No price was given for the purchase of privately-owned Newbury, which is based in Boston. Executives acknowledged that the purchase was driven by the fact that specialist WLAN companies are struggling. Newbury makes a specialist location services appliance, as well as application software, while Pleasonton, Calif.-based Trapeze sells its own version of the Newbury appliance.
“Weve been selling the LA200, our location appliance [based on Newbury technology], and Newbury is selling in applications behind that. ” said Jim Vogt, president of Trapeze. “But we have better leverage, and now we will get revenue from the applications as well as the appliance. Newbury needed somebody to invest in the business, and we’re going to give them the commercial boost they needed.”

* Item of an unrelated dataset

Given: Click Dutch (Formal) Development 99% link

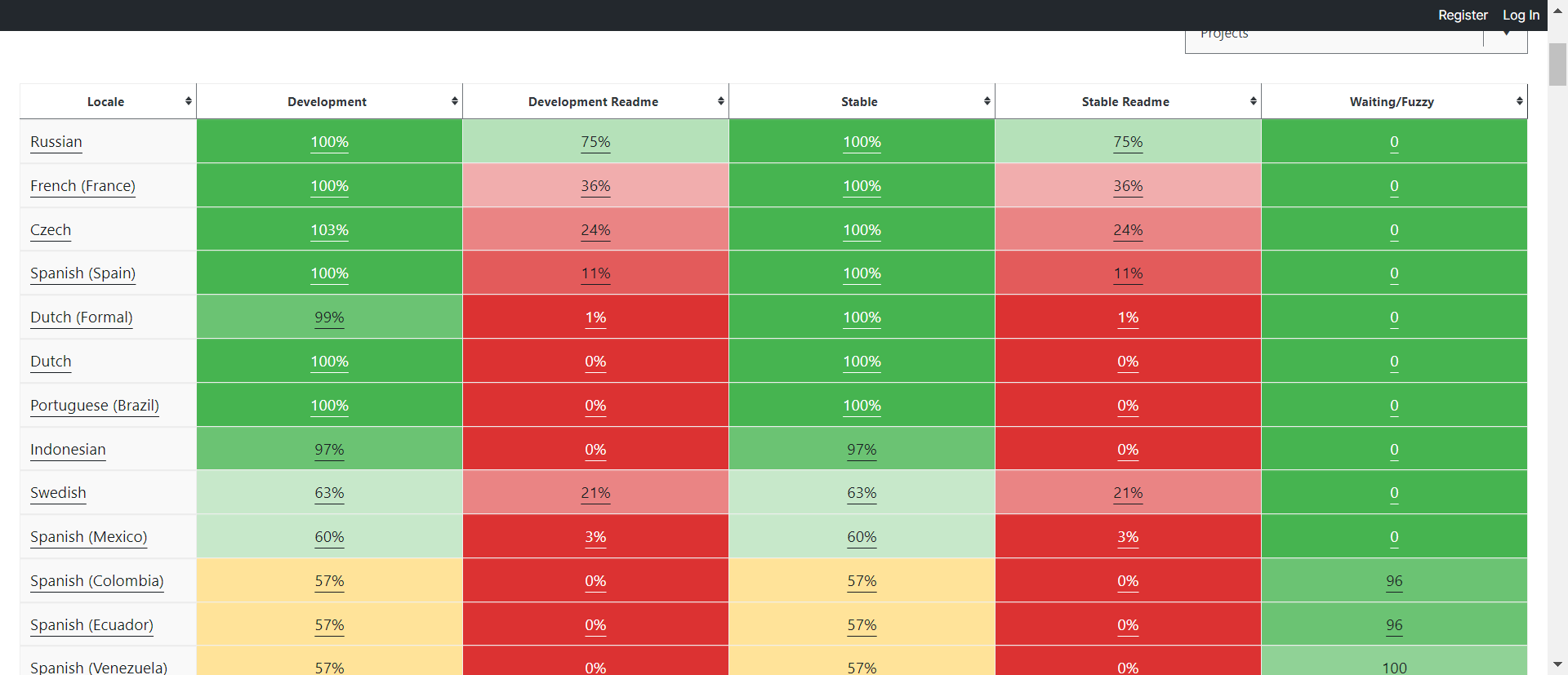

Newbury launched its location appliance in 2006, and Trapeze announced its version in 2007.
Trapeze plans to use Newbury’s location technology for security “fingerprinting”, preventing access by applications in certain locations such as outside the building – reviving an idea which Newbury packaged as Wireless Watchdog. “We think this is a viable alternative to traditional IDS/IDP technology,” said Vogt. “The difference from Newbury’s WiFi Watchdog. Is that we have one integrated product, instead of running two separate systems.”

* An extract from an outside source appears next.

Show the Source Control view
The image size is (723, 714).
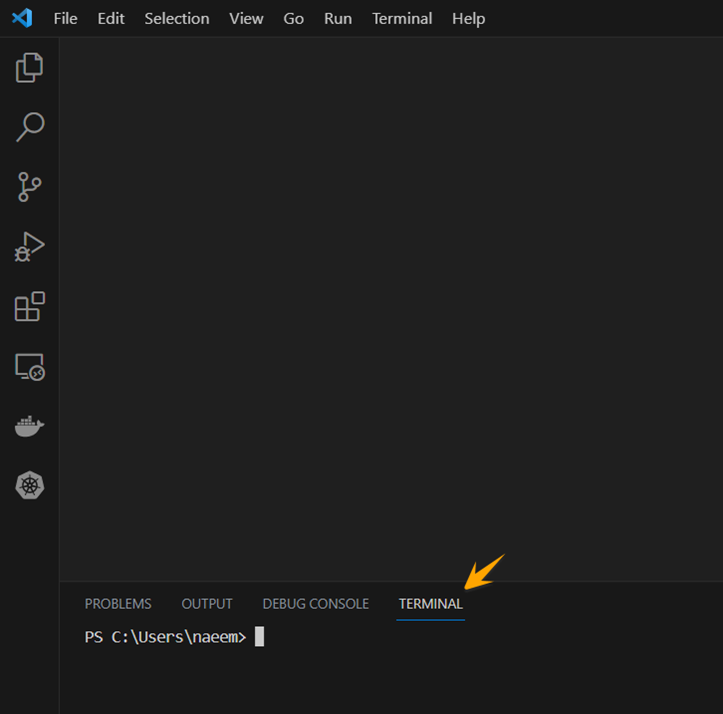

Newbury Networks will remain an independent business unit, employing sixteen people at its Boston headquarters, and Trapeze intends to exploit Newbury’s patents for location services.
“Location and tracking technology is rapidly becoming a key requirement on all enterprise-class wireless-LAN systems,” said Craig Mathias, of Farpoint Group. “Newbury Networks has been a clear leader in this field since its inception, and the acquisition provides Trapeze Networks with both solid technology and a proven portfolio of important business applications.”
The announcement brings Trapeze back into view, after its purchase by structured cabling company Belden in June. The company will keep its identity within Belden, and is already helping the wiring company make money by adding on wireless applications to its installations, said Vogt.